Frozen Policy Iteration: Computationally Efficient RL under Linear $Q^π$ Realizability for Deterministic Dynamics

We study computationally and statistically efficient reinforcement learning under the linear $Q^π$ realizability assumption, where any policy's $Q$-function is linear in a given state-action feature representation. Prior methods in this setting are either computationally intractable, or require (local) access to a simulator. In this paper, we propose a computationally efficient online RL algorithm, named Frozen Policy Iteration, under the linear $Q^π$ realizability setting that works for Markov Decision Processes (MDPs) with stochastic initial states, stochastic rewards and deterministic transitions. Our algorithm achieves a regret bound of $\widetilde{O}(\sqrt{d^2H^6T})$, where $d$ is the dimensionality of the feature space, $H$ is the horizon length, and $T$ is the total number of episodes. Our regret bound is optimal for linear (contextual) bandits which is a special case of our setting with $H = 1$. Existing policy iteration algorithms under the same setting heavily rely on repeatedly sampling the same state by access to the simulator, which is not implementable in the online setting with stochastic initial states studied in this paper.
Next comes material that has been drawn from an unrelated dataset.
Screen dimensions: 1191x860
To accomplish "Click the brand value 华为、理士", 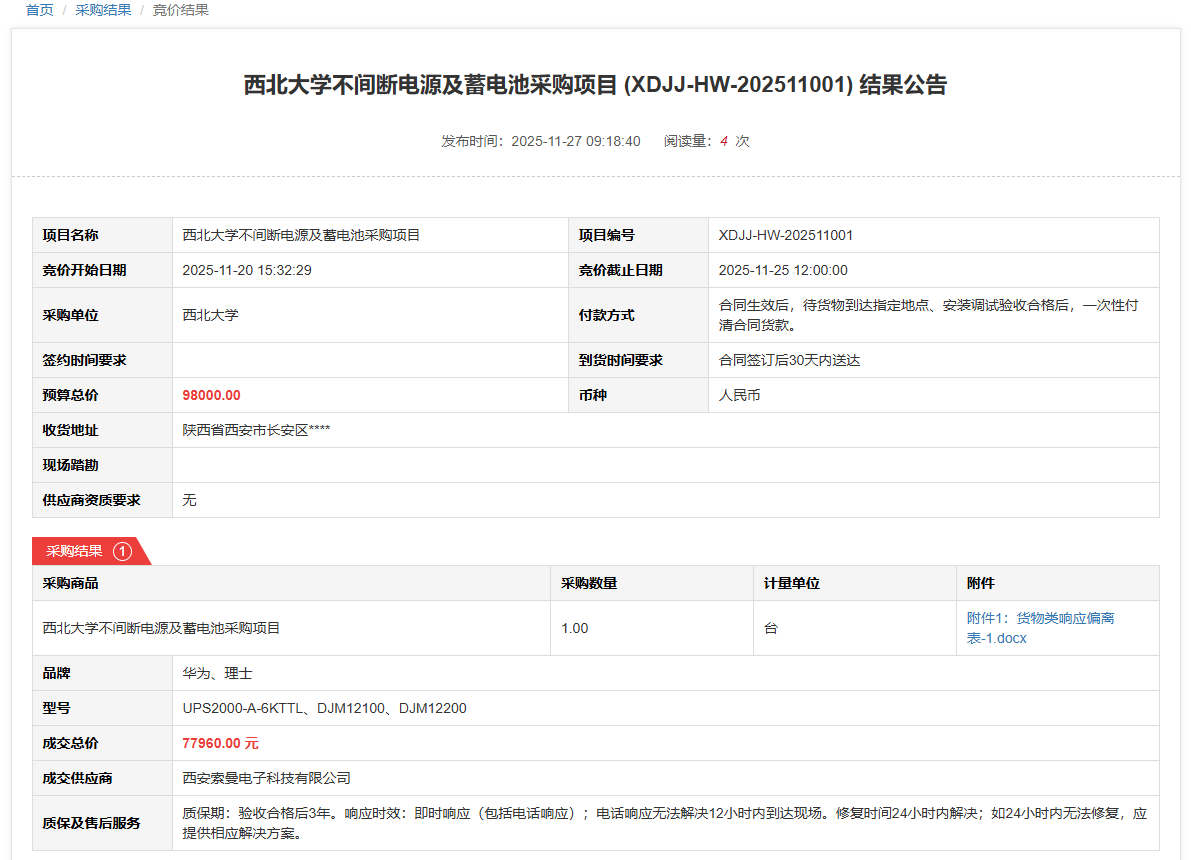I will coord(217,673).
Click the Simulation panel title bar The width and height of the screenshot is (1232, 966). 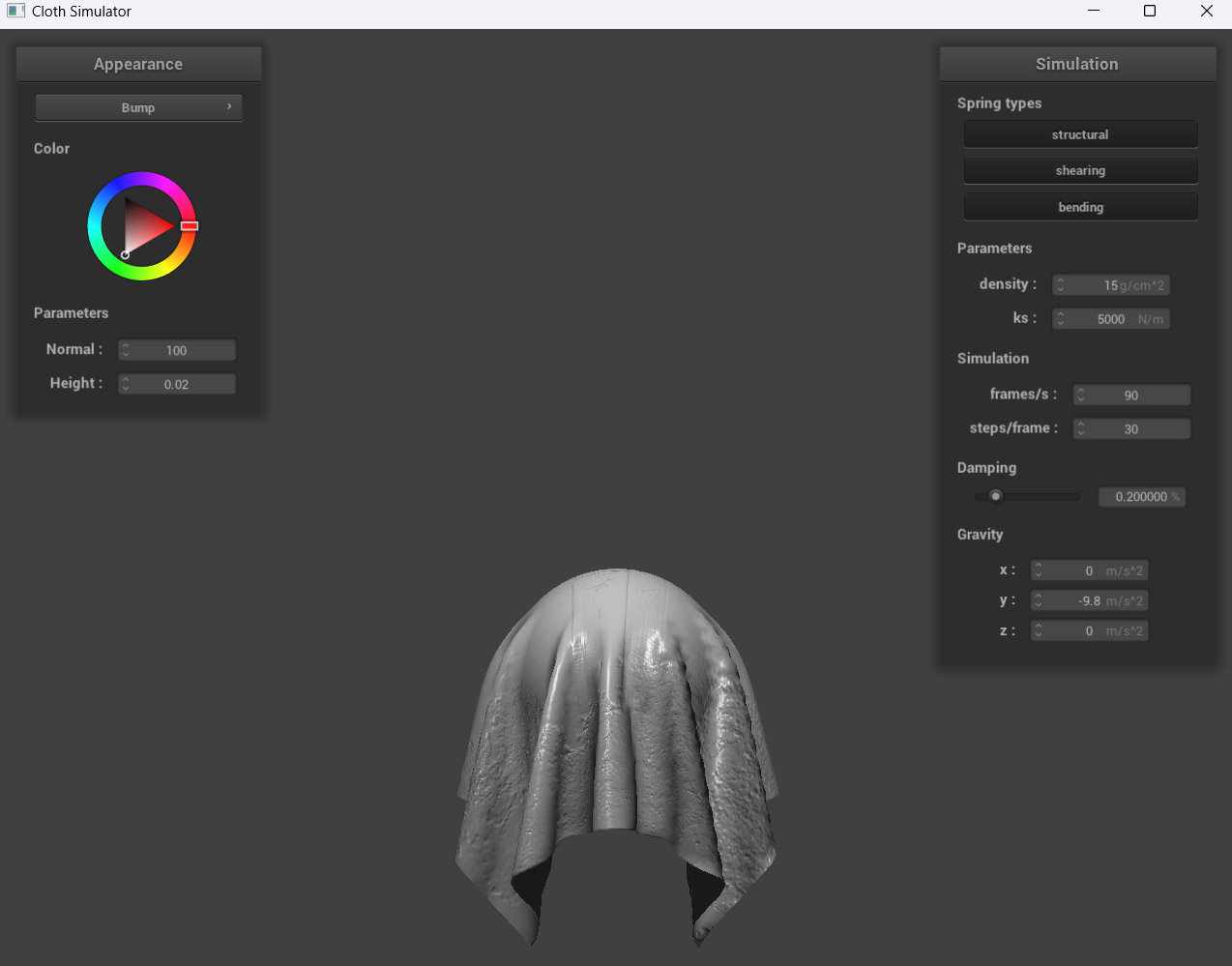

In contrast, our new algorithm circumvents this limitation by strategically using only high-confidence part of the trajectory data and freezing the policy for well-explored states, which ensures that all data used by our algorithm remains effectively on-policy during the whole course of learning. We further demonstrate the versatility of our approach by extending it to the Uniform-PAC setting and to function classes with bounded eluder dimension.

翻译：本研究在线性$Q^π$可实现性假设下，探讨计算与统计效率兼备的强化学习方法。该假设要求任意策略的$Q$函数在给定的状态-动作特征表示中呈线性关系。现有方法在此设定下要么计算不可行，要么需要（局部）模拟器支持。本文针对具有随机初始状态、随机奖励及确定性转移的马尔可夫决策过程，提出一种名为冻结策略迭代的计算高效在线强化学习算法。该算法实现了$\widetilde{O}(\sqrt{d^2H^6T})$的遗憾界，其中$d$为特征空间维度，$H$为时间跨度，$T$为总回合数。该遗憾界对于线性（上下文）赌博机问题（即$H=1$的本研究特例）是最优的。现有同设定下的策略迭代算法严重依赖通过模拟器对同一状态的重复采样，这在本研究所探讨的随机初始状态在线设定中无法实现。相比之下，新算法通过策略性地仅使用轨迹数据的高置信度部分并对充分探索的状态实施策略冻结，有效规避了这一限制，从而确保算法在整个学习过程中使用的所有数据始终保持有效的同策略性质。我们进一步通过将方法扩展至Uniform-PAC设定及有限eluder维度的函数类，展示了该框架的通用性。